● **AVAILABLE DATA**
------------------------------
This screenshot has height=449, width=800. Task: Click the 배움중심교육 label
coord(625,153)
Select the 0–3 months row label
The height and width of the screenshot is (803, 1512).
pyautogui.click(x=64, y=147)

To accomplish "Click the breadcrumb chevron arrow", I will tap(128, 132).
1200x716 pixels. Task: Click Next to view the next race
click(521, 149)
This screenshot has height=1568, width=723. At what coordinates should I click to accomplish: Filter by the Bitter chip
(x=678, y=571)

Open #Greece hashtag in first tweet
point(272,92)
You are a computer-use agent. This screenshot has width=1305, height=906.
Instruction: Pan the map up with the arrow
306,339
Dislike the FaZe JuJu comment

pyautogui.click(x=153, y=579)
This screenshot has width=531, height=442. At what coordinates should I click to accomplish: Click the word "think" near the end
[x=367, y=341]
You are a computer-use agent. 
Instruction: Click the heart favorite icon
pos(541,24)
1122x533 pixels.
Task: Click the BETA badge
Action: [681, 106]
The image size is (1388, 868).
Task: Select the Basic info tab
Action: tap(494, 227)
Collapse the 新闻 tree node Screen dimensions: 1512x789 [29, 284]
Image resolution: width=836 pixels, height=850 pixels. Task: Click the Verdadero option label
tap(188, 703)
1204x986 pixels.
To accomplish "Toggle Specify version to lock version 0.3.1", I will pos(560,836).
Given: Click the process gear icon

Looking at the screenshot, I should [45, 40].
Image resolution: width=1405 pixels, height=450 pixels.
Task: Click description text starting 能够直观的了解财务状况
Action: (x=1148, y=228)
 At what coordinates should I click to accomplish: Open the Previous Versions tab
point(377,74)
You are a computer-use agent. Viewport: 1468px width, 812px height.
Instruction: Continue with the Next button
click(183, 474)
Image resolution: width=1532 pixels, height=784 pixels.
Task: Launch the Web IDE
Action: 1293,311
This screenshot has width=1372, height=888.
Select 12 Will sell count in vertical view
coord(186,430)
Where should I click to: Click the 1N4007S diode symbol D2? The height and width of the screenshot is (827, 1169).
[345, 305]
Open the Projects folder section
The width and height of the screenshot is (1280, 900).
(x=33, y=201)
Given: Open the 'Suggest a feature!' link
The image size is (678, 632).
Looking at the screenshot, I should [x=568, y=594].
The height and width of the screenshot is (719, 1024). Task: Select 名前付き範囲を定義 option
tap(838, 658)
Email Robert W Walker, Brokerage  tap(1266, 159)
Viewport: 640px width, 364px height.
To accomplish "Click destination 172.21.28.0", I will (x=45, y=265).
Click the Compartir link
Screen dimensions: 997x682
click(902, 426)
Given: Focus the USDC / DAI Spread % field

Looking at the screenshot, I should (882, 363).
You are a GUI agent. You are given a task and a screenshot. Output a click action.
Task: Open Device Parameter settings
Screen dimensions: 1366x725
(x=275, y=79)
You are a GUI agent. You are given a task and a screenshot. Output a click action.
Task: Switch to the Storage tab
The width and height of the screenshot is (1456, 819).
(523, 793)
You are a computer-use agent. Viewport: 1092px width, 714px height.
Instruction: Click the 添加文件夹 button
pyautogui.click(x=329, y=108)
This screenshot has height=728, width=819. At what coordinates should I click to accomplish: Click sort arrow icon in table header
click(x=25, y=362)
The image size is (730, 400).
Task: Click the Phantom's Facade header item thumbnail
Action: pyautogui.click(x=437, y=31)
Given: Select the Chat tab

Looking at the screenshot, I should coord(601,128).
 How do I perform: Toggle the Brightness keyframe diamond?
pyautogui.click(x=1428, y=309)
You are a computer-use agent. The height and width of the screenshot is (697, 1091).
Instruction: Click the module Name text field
------------------------------
● **TASK TO COMPLETE**
Copy all of the entries above exactly as they are.

● **EXERCISE RESULT**
This screenshot has height=449, width=800. Task: Click the 배움중심교육 label
coord(625,153)
Select the 0–3 months row label
The height and width of the screenshot is (803, 1512).
pyautogui.click(x=64, y=147)

To accomplish "Click the breadcrumb chevron arrow", I will tap(128, 132).
1200x716 pixels. Task: Click Next to view the next race
click(521, 149)
This screenshot has height=1568, width=723. At what coordinates should I click to accomplish: Filter by the Bitter chip
(x=678, y=571)

Open #Greece hashtag in first tweet
point(272,92)
You are a computer-use agent. This screenshot has width=1305, height=906.
Instruction: Pan the map up with the arrow
306,339
Dislike the FaZe JuJu comment

pyautogui.click(x=153, y=579)
This screenshot has width=531, height=442. At what coordinates should I click to accomplish: Click the word "think" near the end
[x=367, y=341]
You are a computer-use agent. 
Instruction: Click the heart favorite icon
pos(541,24)
1122x533 pixels.
Task: Click the BETA badge
Action: [681, 106]
The image size is (1388, 868).
Task: Select the Basic info tab
Action: tap(494, 227)
Collapse the 新闻 tree node Screen dimensions: 1512x789 [29, 284]
Image resolution: width=836 pixels, height=850 pixels. Task: Click the Verdadero option label
tap(188, 703)
1204x986 pixels.
To accomplish "Toggle Specify version to lock version 0.3.1", I will pos(560,836).
Given: Click the process gear icon

Looking at the screenshot, I should [45, 40].
Image resolution: width=1405 pixels, height=450 pixels.
Task: Click description text starting 能够直观的了解财务状况
Action: (x=1148, y=228)
 At what coordinates should I click to accomplish: Open the Previous Versions tab
point(377,74)
You are a computer-use agent. Viewport: 1468px width, 812px height.
Instruction: Continue with the Next button
click(183, 474)
Image resolution: width=1532 pixels, height=784 pixels.
Task: Launch the Web IDE
Action: 1293,311
This screenshot has width=1372, height=888.
Select 12 Will sell count in vertical view
coord(186,430)
Where should I click to: Click the 1N4007S diode symbol D2? The height and width of the screenshot is (827, 1169).
[345, 305]
Open the Projects folder section
The width and height of the screenshot is (1280, 900).
(x=33, y=201)
Given: Open the 'Suggest a feature!' link
The image size is (678, 632).
Looking at the screenshot, I should [x=568, y=594].
The height and width of the screenshot is (719, 1024). Task: Select 名前付き範囲を定義 option
tap(838, 658)
Email Robert W Walker, Brokerage  tap(1266, 159)
Viewport: 640px width, 364px height.
To accomplish "Click destination 172.21.28.0", I will (x=45, y=265).
Click the Compartir link
Screen dimensions: 997x682
click(902, 426)
Given: Focus the USDC / DAI Spread % field

Looking at the screenshot, I should (882, 363).
You are a GUI agent. You are given a task and a screenshot. Output a click action.
Task: Open Device Parameter settings
Screen dimensions: 1366x725
(x=275, y=79)
You are a GUI agent. You are given a task and a screenshot. Output a click action.
Task: Switch to the Storage tab
The width and height of the screenshot is (1456, 819).
(523, 793)
You are a computer-use agent. Viewport: 1092px width, 714px height.
Instruction: Click the 添加文件夹 button
pyautogui.click(x=329, y=108)
This screenshot has height=728, width=819. At what coordinates should I click to accomplish: Click sort arrow icon in table header
click(x=25, y=362)
The image size is (730, 400).
Task: Click the Phantom's Facade header item thumbnail
Action: pyautogui.click(x=437, y=31)
Given: Select the Chat tab

Looking at the screenshot, I should coord(601,128).
 How do I perform: Toggle the Brightness keyframe diamond?
pyautogui.click(x=1428, y=309)
You are a computer-use agent. The height and width of the screenshot is (697, 1091).
Instruction: Click the module Name text field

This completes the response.